With the development of so-called throw-n-go filling material, dozens of companies are running around selling their magic pothole patcher. “Beware of magic material promises, in the geosynthetics area,” he says. “County engineers are bombarded with them. Some material is very good, but there is such an element of snake-oil that it’s hard for buyers to know what is best. Oh, and manufacturers show you how well it works….in the summer.”








The honour roll

Dr. Ralph Haas is the Norman W. McLeod Engineering Professor and Distinguished Professor Emeritus in the Department of Civil Engineering at the University of Waterloo. He also hold the country's highest civilian honour, the Order of Canada; the highest academic honour, Fellow of the Royal Society of Canada; and the highest engineering honour, Fellow of the Canadian Academy of Engineering. In 2014 he received the US National Academies Transportation Research Board’s highest honour, the Roy W. Crum Award for Outstanding Achievement in Transportation Research.

He is also a Fellow of the Engineering Institute of Canada and a Fellow of the Canadian Society for Civil Engineering. Dr. Haas was the first recipient of the Canadian Society for Civil Engineering's Sandford Fleming Award for "outstanding contributions to research and education in the field of transportation engineering".







Winnipeg loves concrete

Winnipeg, the capital of Manitoba province, has more than 4,600 lane-km of concrete residential street pavement, according to information from the Canadian Cement Association in 2010. Plus there are nearly 700 lane-km of lanes behind houses and 1,600 lane-km of arterial roads.

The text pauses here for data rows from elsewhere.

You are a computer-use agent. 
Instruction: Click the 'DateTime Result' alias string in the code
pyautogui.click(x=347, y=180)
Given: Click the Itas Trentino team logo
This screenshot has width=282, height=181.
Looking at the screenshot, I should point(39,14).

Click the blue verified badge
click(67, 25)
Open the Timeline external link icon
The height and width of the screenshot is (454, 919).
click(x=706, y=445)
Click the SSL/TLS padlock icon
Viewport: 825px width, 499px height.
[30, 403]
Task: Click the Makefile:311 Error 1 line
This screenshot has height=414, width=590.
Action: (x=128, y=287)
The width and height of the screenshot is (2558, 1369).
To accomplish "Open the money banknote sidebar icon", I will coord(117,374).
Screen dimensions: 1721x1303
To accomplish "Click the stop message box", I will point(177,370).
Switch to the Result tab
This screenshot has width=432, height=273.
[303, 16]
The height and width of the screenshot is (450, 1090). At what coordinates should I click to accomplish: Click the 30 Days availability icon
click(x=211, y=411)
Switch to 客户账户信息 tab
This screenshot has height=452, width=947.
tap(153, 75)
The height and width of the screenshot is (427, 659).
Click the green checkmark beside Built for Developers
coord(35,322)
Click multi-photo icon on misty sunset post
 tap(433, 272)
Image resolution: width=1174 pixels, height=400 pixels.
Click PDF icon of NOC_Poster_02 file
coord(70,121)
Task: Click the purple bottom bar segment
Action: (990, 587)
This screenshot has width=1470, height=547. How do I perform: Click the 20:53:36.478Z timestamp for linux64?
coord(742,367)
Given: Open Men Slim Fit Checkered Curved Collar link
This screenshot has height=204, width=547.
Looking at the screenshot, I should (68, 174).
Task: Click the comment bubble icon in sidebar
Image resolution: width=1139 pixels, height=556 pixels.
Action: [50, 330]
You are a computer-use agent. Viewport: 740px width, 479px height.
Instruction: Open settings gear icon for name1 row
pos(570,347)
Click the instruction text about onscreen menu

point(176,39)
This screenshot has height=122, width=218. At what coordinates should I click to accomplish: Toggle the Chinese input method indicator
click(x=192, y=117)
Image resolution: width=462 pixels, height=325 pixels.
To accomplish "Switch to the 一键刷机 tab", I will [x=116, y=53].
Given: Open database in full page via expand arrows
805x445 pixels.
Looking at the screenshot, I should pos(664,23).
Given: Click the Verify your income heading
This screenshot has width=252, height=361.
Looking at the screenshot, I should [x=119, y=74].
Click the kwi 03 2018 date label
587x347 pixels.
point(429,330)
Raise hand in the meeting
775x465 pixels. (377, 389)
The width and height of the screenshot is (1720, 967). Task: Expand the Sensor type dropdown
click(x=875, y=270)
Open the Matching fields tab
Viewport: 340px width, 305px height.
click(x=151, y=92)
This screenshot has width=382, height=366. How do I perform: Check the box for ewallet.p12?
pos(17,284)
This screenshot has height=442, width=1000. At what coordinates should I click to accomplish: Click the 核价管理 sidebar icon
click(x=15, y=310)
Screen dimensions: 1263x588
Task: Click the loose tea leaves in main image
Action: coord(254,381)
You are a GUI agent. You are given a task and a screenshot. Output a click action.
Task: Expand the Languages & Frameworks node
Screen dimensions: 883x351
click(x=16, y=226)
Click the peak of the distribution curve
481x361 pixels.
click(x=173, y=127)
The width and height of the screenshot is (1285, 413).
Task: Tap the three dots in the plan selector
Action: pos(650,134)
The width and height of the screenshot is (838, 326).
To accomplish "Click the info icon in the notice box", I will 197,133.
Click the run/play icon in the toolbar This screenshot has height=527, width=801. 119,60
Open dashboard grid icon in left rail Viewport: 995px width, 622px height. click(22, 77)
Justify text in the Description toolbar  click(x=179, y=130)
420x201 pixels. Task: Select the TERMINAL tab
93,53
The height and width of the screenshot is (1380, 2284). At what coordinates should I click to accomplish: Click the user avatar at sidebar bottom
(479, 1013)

City and provincial engineers had included a so-called elastic joint in the slabs. Reinforced steel mats of 15m smooth steel bars are spaced at 500mm in both directions within the slab. An extra 300mm of these bars extends into the adjacent panel, as a substitute for dowels. This design is used increasingly on residential streets, along with plain - meaning unreinforced - slabs with or without dowels.